Donegal News
- Friday edition
- Type: Twice-weekly newspaper
- Format: Tabloid
- Owner: North West of Ireland Printing and Publishing Company
- Editor: Columba Gill
- Founded: 1903
- Political alignment: Nationalist
- Headquarters: Letterkenny, County Donegal
- Circulation: Monday: 4,221* Friday: 10,861* ABC July to December 2012.
- Price: €1.45, £1.20 (stg)
- Website: www.donegalnews.com

= Donegal News =

Irish newspaper

The Donegal News, also known as the Derry People/Donegal News and formerly the Derry People, is a twice-weekly regional newspaper serving the northwest of the island of Ireland (including its Border Region). Originally covering Derry, Ireland, it was first published in 1902. However, at the beginning of the Second World War, it moved across the border which the British government in London established by creating Northern Ireland when it partitioned the island in the early 1920s. The newspaper then settled in Letterkenny, and took on more of an emphasis on issues related to County Donegal.
* * * * * * *
__PROBLEM DETAILS__.
Print the Donegal News text in full, word for word. The data after this point is separate material, unrelated to the Donegal News text.

__COLLECTED MATERIAL__.
* * * * * * *
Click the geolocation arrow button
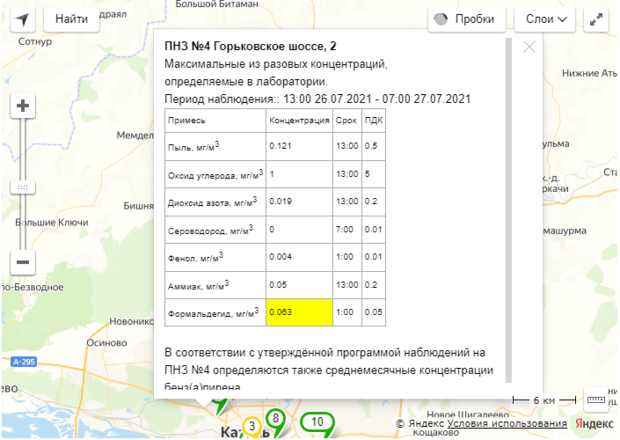The width and height of the screenshot is (620, 440). point(23,18)
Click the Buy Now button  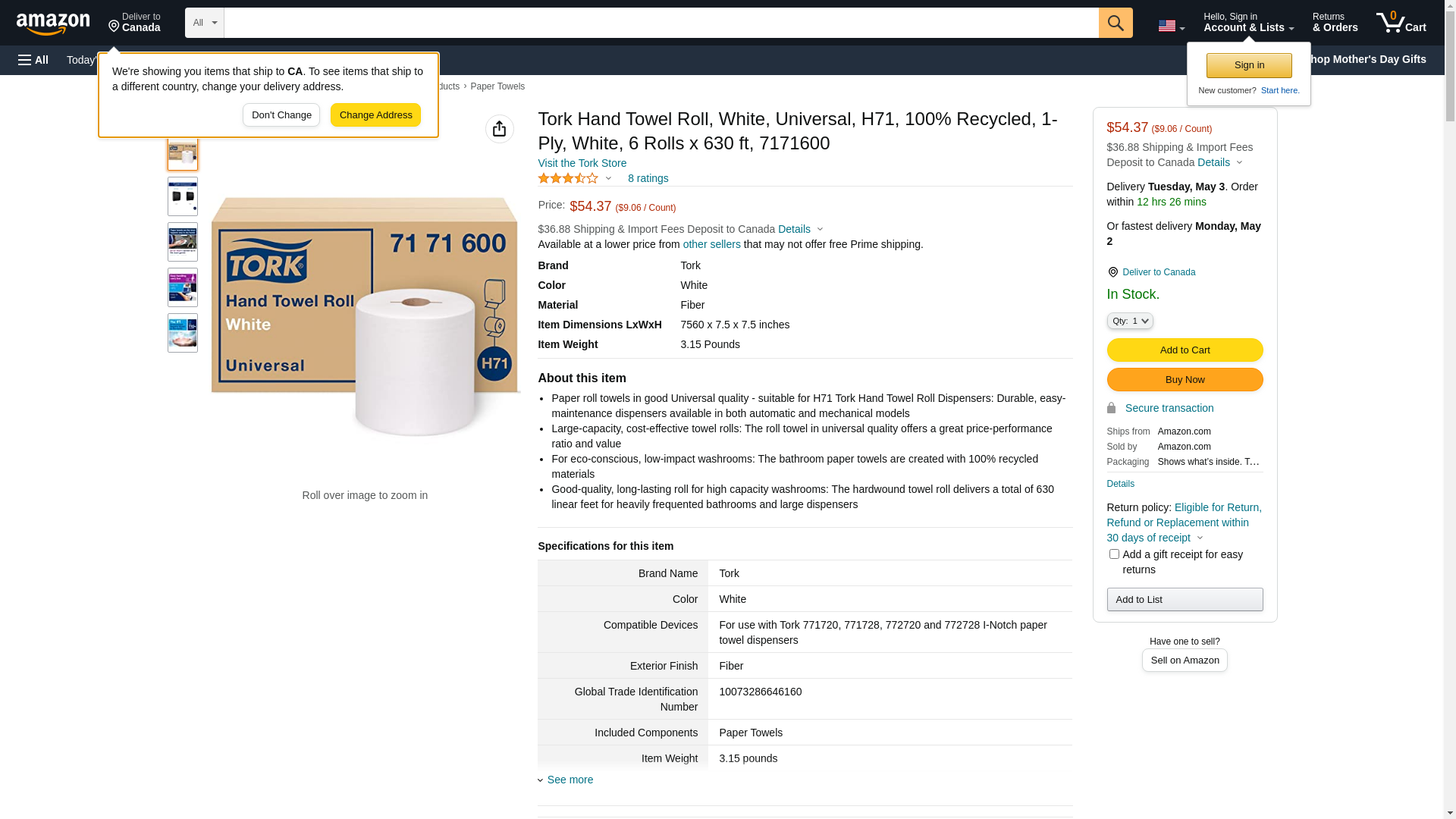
* * * * * * *
__SOLUTION FOR THIS EXERCISE__.
Donegal News
- Friday edition
- Type: Twice-weekly newspaper
- Format: Tabloid
- Owner: North West of Ireland Printing and Publishing Company
- Editor: Columba Gill
- Founded: 1903
- Political alignment: Nationalist
- Headquarters: Letterkenny, County Donegal
- Circulation: Monday: 4,221* Friday: 10,861* ABC July to December 2012.
- Price: €1.45, £1.20 (stg)
- Website: www.donegalnews.com

= Donegal News =

Irish newspaper

The Donegal News, also known as the Derry People/Donegal News and formerly the Derry People, is a twice-weekly regional newspaper serving the northwest of the island of Ireland (including its Border Region). Originally covering Derry, Ireland, it was first published in 1902. However, at the beginning of the Second World War, it moved across the border which the British government in London established by creating Northern Ireland when it partitioned the island in the early 1920s. The newspaper then settled in Letterkenny, and took on more of an emphasis on issues related to County Donegal.